Rocket Lab USA (RKLB 2.16%) has been on quite the rollercoaster over the past 12 months, experiencing a dramatic surge in stock price that caught many investors’ attention. Starting at around $4 in the spring of 2024, the shares skyrocketed past $30 by January of this year. That’s an impressive increase, more than sevenfold in less than a year! This optimism was fueled by the company’s strides as a formidable challenger to SpaceX, steadily increasing its rocket launches and enhancing its reputation as a comprehensive space economy platform.
However, tides have turned, and a wave of pessimism has washed over investors. There are concerns, mainly centered around the anticipated Neutron rocket. Some analysts predict delays past the 2025 timeline that management has promised, contributing to a recent sharp decline in Rocket Lab’s stock. With shares now plummeting 40% from their peak, the burning question is whether now is the right time to invest in Rocket Lab stock.

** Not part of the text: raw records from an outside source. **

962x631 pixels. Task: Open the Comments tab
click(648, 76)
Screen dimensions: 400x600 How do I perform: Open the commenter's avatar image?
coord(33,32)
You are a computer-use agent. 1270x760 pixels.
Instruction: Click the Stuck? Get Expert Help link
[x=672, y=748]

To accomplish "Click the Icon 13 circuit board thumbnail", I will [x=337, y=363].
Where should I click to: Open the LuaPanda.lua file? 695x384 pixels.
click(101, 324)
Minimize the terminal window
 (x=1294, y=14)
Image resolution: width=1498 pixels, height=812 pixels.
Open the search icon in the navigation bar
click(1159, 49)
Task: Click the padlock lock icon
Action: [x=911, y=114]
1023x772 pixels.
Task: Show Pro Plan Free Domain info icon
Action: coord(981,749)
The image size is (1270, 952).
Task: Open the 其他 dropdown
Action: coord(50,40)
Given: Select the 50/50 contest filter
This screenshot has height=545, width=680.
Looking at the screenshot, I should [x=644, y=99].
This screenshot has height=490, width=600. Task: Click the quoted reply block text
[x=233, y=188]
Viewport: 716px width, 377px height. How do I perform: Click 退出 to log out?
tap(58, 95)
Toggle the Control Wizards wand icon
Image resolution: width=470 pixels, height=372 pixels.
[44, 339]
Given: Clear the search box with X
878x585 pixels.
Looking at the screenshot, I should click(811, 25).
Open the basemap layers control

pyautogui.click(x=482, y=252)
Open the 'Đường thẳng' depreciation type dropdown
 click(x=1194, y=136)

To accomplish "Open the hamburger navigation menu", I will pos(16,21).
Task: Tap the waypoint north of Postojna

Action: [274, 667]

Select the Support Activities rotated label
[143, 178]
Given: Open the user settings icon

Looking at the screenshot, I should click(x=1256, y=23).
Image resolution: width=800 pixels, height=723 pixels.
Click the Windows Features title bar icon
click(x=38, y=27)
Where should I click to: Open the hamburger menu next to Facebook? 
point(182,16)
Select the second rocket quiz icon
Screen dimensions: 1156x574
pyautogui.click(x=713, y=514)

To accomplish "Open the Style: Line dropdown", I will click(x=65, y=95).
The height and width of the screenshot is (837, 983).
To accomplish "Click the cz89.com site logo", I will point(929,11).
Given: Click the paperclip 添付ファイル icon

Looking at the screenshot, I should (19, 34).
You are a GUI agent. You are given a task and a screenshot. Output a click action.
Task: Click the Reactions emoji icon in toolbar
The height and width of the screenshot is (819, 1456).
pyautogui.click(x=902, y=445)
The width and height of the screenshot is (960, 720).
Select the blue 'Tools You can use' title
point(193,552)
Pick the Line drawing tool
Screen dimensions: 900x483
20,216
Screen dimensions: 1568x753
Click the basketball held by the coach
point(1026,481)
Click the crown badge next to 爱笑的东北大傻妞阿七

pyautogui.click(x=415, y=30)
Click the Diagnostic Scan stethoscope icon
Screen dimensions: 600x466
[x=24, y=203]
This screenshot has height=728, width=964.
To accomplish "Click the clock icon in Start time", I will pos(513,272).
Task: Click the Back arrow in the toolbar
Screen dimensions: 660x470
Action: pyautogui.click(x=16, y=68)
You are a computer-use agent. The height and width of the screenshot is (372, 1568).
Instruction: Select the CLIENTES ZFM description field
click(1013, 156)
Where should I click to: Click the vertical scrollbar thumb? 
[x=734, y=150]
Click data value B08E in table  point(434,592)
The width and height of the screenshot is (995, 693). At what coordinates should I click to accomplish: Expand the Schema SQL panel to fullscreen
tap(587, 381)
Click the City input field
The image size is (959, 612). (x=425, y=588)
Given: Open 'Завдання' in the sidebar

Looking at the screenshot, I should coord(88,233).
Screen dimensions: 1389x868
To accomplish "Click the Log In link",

### Reliable Rocket Launches
Much like SpaceX in its early days, Rocket Lab’s viability as a business is nearly miraculous given the complexities involved. The intricacies of launching rockets are vast, and a single mishap can be detrimental to a company’s brand. Despite these challenges, Rocket Lab has established itself as the second private company in North America capable of reliably launching rockets for both commercial and government clients. Their strategy focuses on small payloads delivered via the Electron rocket, a market niche overlooked by SpaceX. Impressively, the Electron rocket achieved a flawless mission success rate across 16 launches in 2024. The company is optimistic about even more missions in 2025.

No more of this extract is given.